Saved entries
-- -- --

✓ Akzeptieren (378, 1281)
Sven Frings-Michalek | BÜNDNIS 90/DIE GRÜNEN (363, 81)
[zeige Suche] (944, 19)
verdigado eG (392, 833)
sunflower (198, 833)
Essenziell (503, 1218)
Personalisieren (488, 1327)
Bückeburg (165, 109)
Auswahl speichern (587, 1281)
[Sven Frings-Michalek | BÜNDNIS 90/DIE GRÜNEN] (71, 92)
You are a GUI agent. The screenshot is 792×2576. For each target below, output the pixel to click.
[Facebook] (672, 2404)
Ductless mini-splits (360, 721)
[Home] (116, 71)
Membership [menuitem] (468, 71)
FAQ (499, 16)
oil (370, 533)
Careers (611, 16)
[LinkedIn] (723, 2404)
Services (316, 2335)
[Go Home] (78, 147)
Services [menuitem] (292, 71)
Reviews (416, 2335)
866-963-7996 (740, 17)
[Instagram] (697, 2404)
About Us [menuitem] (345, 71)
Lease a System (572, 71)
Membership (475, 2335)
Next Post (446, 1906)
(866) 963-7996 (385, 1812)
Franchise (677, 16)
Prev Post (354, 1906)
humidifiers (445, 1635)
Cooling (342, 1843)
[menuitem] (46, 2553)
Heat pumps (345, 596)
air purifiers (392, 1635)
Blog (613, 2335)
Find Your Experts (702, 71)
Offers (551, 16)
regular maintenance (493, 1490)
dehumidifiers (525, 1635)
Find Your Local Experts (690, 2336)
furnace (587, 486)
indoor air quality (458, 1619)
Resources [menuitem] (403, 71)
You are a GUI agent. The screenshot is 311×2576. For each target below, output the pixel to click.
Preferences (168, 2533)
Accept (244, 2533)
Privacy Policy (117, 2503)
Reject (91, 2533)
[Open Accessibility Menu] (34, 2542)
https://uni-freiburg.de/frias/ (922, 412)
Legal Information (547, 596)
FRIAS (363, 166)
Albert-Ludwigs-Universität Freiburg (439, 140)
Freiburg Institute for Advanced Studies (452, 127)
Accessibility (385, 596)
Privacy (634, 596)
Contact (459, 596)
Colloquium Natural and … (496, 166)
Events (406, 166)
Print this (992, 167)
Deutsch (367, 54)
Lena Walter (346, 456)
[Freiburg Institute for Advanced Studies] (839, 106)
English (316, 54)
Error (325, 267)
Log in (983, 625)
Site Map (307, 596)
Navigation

-- -- --

◆ Problem requirements ◆
Retype the entries shown above. Keep every word exactly as it is.

◆ Expected output ◆
✓ Akzeptieren (378, 1281)
Sven Frings-Michalek | BÜNDNIS 90/DIE GRÜNEN (363, 81)
[zeige Suche] (944, 19)
verdigado eG (392, 833)
sunflower (198, 833)
Essenziell (503, 1218)
Personalisieren (488, 1327)
Bückeburg (165, 109)
Auswahl speichern (587, 1281)
[Sven Frings-Michalek | BÜNDNIS 90/DIE GRÜNEN] (71, 92)
You are a GUI agent. The screenshot is 792×2576. For each target below, output the pixel to click.
[Facebook] (672, 2404)
Ductless mini-splits (360, 721)
[Home] (116, 71)
Membership [menuitem] (468, 71)
FAQ (499, 16)
oil (370, 533)
Careers (611, 16)
[LinkedIn] (723, 2404)
Services (316, 2335)
[Go Home] (78, 147)
Services [menuitem] (292, 71)
Reviews (416, 2335)
866-963-7996 (740, 17)
[Instagram] (697, 2404)
About Us [menuitem] (345, 71)
Lease a System (572, 71)
Membership (475, 2335)
Next Post (446, 1906)
(866) 963-7996 (385, 1812)
Franchise (677, 16)
Prev Post (354, 1906)
humidifiers (445, 1635)
Cooling (342, 1843)
[menuitem] (46, 2553)
Heat pumps (345, 596)
air purifiers (392, 1635)
Blog (613, 2335)
Find Your Experts (702, 71)
Offers (551, 16)
regular maintenance (493, 1490)
dehumidifiers (525, 1635)
Find Your Local Experts (690, 2336)
furnace (587, 486)
indoor air quality (458, 1619)
Resources [menuitem] (403, 71)
You are a GUI agent. The screenshot is 311×2576. For each target below, output the pixel to click.
Preferences (168, 2533)
Accept (244, 2533)
Privacy Policy (117, 2503)
Reject (91, 2533)
[Open Accessibility Menu] (34, 2542)
https://uni-freiburg.de/frias/ (922, 412)
Legal Information (547, 596)
FRIAS (363, 166)
Albert-Ludwigs-Universität Freiburg (439, 140)
Freiburg Institute for Advanced Studies (452, 127)
Accessibility (385, 596)
Privacy (634, 596)
Contact (459, 596)
Colloquium Natural and … (496, 166)
Events (406, 166)
Print this (992, 167)
Deutsch (367, 54)
Lena Walter (346, 456)
[Freiburg Institute for Advanced Studies] (839, 106)
English (316, 54)
Error (325, 267)
Log in (983, 625)
Site Map (307, 596)
Navigation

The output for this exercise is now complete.